@north,
To be self-aware is to be able to conceive of something other than the present; i.e. to concieve at all, to view something in terms of something else - to not be wholely at the mercy of the ebb and flow of the present. By virtue of experiencing the flow of the present in terms of, through the lens of, some non-present experience, one achieves distance - i.e. self. To have selfhood is to be a subject which acts or is acted upon, to be selfless is to be action itself.
With some distance, one does something, something happens to one; i.e. there is an action AND an actor. Whereas, without any distance, there is a monism. One doesn't do something, something just happens, and then something else, etc. There is no distinction between actor and action - there is just action.

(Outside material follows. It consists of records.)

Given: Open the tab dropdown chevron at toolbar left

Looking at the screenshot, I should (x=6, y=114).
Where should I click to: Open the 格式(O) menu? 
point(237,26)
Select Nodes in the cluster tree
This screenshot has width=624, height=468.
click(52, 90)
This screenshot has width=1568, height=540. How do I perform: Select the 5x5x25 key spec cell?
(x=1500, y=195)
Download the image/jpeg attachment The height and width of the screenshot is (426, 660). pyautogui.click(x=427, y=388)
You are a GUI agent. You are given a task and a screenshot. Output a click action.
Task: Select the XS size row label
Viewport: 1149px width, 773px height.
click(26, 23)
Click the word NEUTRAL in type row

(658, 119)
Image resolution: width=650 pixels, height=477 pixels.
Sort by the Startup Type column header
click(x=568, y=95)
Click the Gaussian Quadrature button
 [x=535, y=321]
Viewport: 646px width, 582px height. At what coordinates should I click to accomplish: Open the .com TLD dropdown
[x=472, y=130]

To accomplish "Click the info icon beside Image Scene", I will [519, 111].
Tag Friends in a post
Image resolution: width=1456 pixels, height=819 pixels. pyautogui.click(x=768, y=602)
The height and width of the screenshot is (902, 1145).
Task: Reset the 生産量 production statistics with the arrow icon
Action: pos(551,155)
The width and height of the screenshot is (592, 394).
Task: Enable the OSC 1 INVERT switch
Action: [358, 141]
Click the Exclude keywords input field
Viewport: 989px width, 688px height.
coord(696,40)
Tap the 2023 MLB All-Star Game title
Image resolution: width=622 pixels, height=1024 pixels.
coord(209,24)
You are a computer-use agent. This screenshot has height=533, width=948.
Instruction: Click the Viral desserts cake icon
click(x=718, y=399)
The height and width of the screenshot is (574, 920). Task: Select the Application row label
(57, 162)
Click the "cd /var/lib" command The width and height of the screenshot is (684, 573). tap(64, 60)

Nietzsche's concept of hierarchical physiology fits this view very well. He argued that their was in the body, as in all things, an order of rank. One could consider a relatively egalitarian - i.e. less complex - nervous system as more selfless, more 'in the moment,' lacking in higher-order 'deliberating' functionairies. Whereas, in a more complex nervous system, there is an oligarchy of higher-order functionairies managing the more automatic lower-ones: i.e. higher-order functionairies which 'deliberate' and gain some distance from the present. That is, the more complex the system, the less immediately affected are its highest order functionairies from whatever external stimuli are affecting the system as a whole - and thus, they gain the distance from the present, which in consciousness manifests as concepts, organization, intention, and other higher-order experiences: as opposed to raw sensation.
By this view, then, the difference between the self-awareness of a human being and that of animals lower down the list in complexity would be one of degree - as opposed to be some fundemental difference, like possession of a soul, etc.